Martin Goldsmith's action was a deliberate move designed to cause distress, discomfort and pain to his commenter, and the people who liked this and thought it was brilliant considered this to be just and laudable, because the commenter was behaving inappropriately. An eye for an eye. Such primitive morality. Not what I would have expected from a community that considers higher perspectives.

Wednesday, February 5, 2014

Perpetuating pain

Here's the post again:
“A long while ago I was on facebook saying something about missing my father after he died. Someone came on the thread and said that there is really no such thing as death, it just appears to be so, and that I shouldn't be sad about my father's absence since he wasn't truly absent.

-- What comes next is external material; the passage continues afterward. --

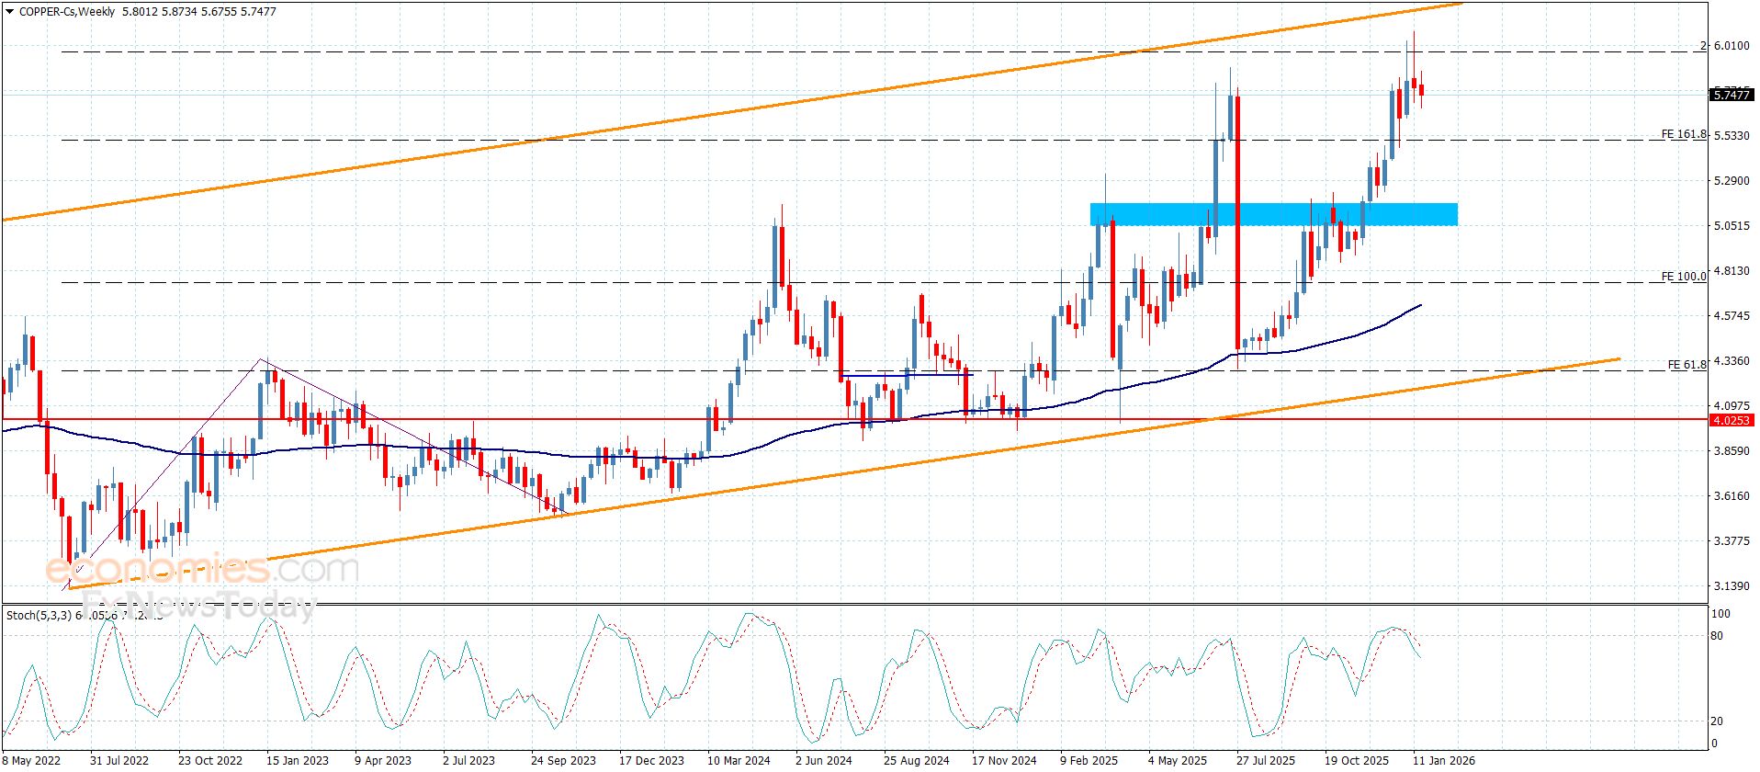Click the Stoch(5,3,3) indicator label

pos(40,615)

After a wee tit for tat on this, in order to make a point, I deleted one of her messages in which she 'proved' that there was no such thing as death. She got extremely upset that I deleted her message but I explained to her that her message was not truly deleted, it just appeared to be so. She continued being upset and defriended me at which point I suggested that she might want to look at why she is so upset with the death of her facebook comment while saying that I had no reason to be upset about the death of my father.”
This guy was hurt by her. And he decided to hurt her. That's what happened. That was wrong. An action that hurts someone should not be considered laudable. Even if the person was behaving inappropriately. That's not moral. That's revenge.

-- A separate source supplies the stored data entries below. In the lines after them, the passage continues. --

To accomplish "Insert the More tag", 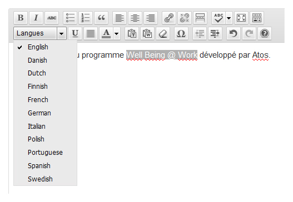I will pyautogui.click(x=200, y=18).
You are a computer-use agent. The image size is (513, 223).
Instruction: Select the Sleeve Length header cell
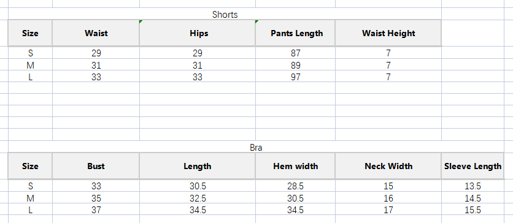tap(473, 166)
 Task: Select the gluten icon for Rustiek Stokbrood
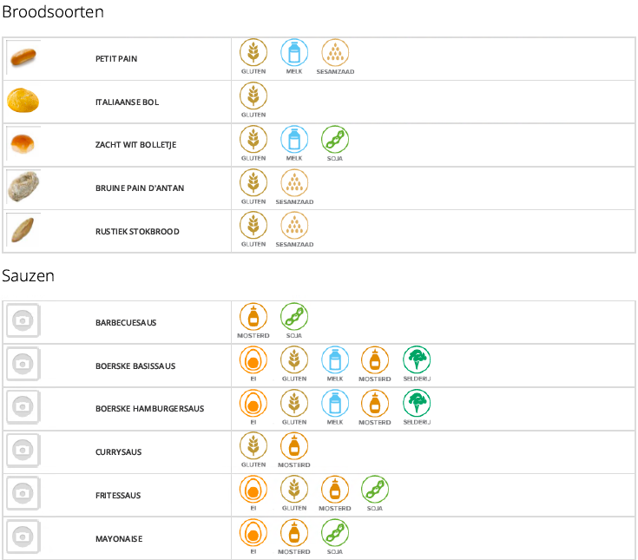[x=253, y=226]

Hurting those who hurt us only perpetuates pain. Pain continues to circulate and build, incident after incident, generation after generation. This action did nothing to bring more peace and love into the world. It perpetuated pain. There was an opportunity for compssion and kindness in this incident. That is not what he chose. He chose to perpetuate pain.

Monday, January 6, 2014

Two wrongs

This was re-posted:
“A long while ago I was on facebook saying something about missing my father after he died. Someone came on the thread and said that there is really no such thing as death, it just appears to be so, and that I shouldn't be sad about my father's absence since he wasn't truly absent. After a wee tit for tat on this, in order to make a point, I deleted one of her messages in which she 'proved' that there was no such thing as death. She got extremely upset that I deleted her message but I explained to her that her message was not truly deleted, it just appeared to be so. She continued being upset and defriended me at which point I suggested that she might want to look at why she is so upset with the death of her facebook comment while saying that I had no reason to be upset about the death of my father.”
The poster who re-posted it commented, “A brilliant example of how to deal with a person stricken with the being an ------ syndrome brought on by spiritual bypassing.”

While it is clever, what happened here is gravely problematic, and should not be held up as an example of how to correctly go through the world.

It’s clear that the commenter was behaving inappropriately. Yes, she was being a jerk. Yes, she was violating this guy’s boundaries, being inconsiderate, rude, terribly offensive and insensitive. But this guy’s response was also these things equally, to her. That’s not right. Both actions are wrong.

We cannot live in a morality of eye for an eye, fighting fire with fire, you hurt me so I get to hurt you. That is no way to build a society, and no way to live an ethical life. Injuring one who has injured you is not justice, it’s revenge. It’s an impulse that comes from a low version of ourselves, not the highest we are capable of. We have to be better than that.

What’s the point of fighting the injustice, if, in doing so, you commit the same? If the hero of the movie behaves as bad as the villain, then what’s the difference? Who cares who wins? Whoever wins, it comes to the same thing. Morality only means something if one way is better than the other. This was an example of two wrongs. Neither was more morally correct. They both deserve to be seen as inappropriate actions.